The number of airline passengers affected by the storm could easily be in the millions because so many flights make connections on the East Coast.
Irene caused flooding from North Carolina to Delaware, both from the 2m waves it pushed into the coast and from heavy rain.
More than one million of the homes and businesses without power were in Virginia and North Carolina, which bore the brunt of Irene's initial fury. Then the storm knocked out power overnight to hundreds of thousands in Washington, Maryland, Delaware, Pennsylvania, New Jersey, the New York City area and Connecticut.
Eastern North Carolina got up to 350mm of rain, according to the National Weather Service. Virginia's Hampton Roads area was drenched with at least 230 mm, and up to 40mm in some places.
North Carolina Governor Beverly Perdue said Irene inflicted significant coastal damage, but some areas were unreachable because of high water or downed power lines.
A nuclear reactor at Maryland's Calvert Cliffs went offline automatically when winds knocked off a large piece of aluminium siding late Saturday night. Constellation Energy Nuclear Group said the facility and all employees were safe.
Irene was the first hurricane to make landfall in the continental United States since 2008, and came almost six years to the day after Katrina ravaged New Orleans.
State of emergency
In Philadelphia, Mayor Michael Nutter declared a state of emergency, the first for the city since 1986. "We are trying to save lives and don't have time for silliness," he said.
The storm hit Washington just days after an earthquake damaged some of the capital's most famous structures, including the Washington Monument.
In New Jersey, the Oyster Creek nuclear plant, just a few kilometres from the coast, shut down as a precaution as Irene closed in. And Boston's transit authority said all bus, subway and commuter rail service were suspended Sunday.

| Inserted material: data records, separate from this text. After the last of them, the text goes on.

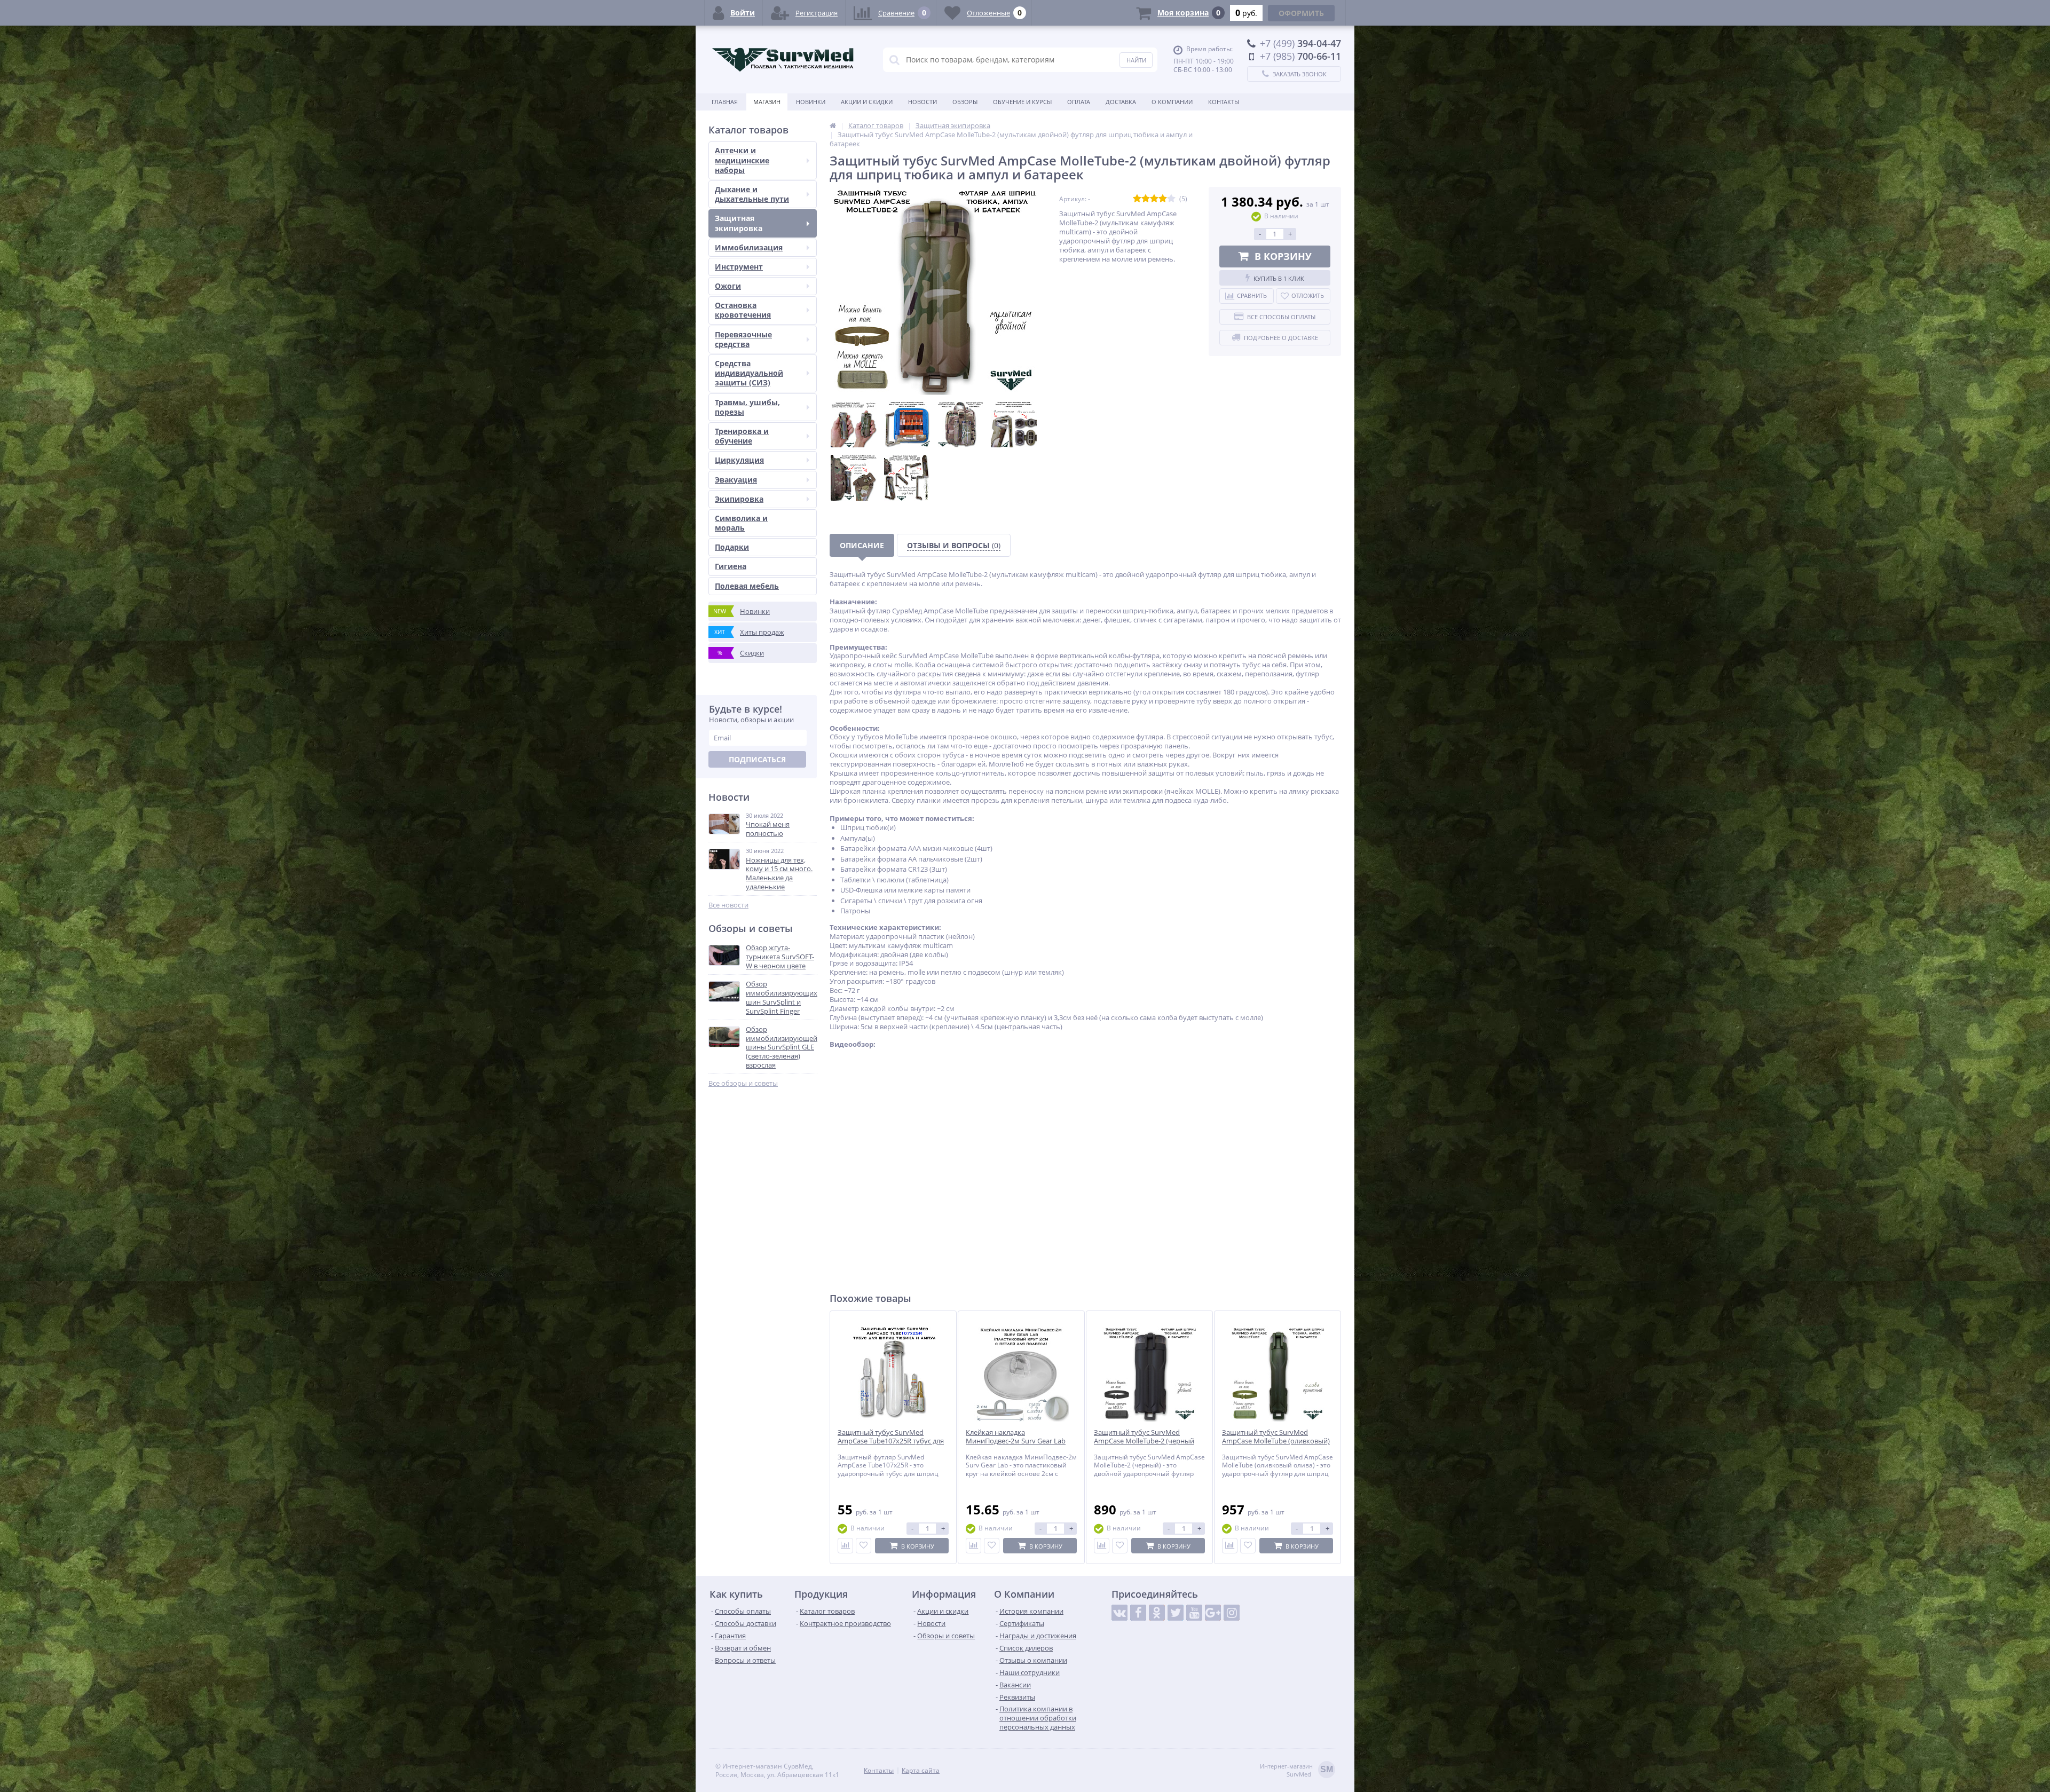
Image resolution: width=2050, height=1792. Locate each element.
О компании (1172, 102)
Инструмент (739, 267)
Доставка (1121, 102)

The deaths blamed on Irene included two children, an 11-year-old boy in Virginia killed when a tree crashed into his home and a North Carolina child who died in a car crash at an intersection where traffic lights were out.
Four other people were killed by falling trees or tree limbs - two in separate Virginia incidents, one in North Carolina and one in Maryland. A surfer and another beach-goer in Florida were killed in heavy waves.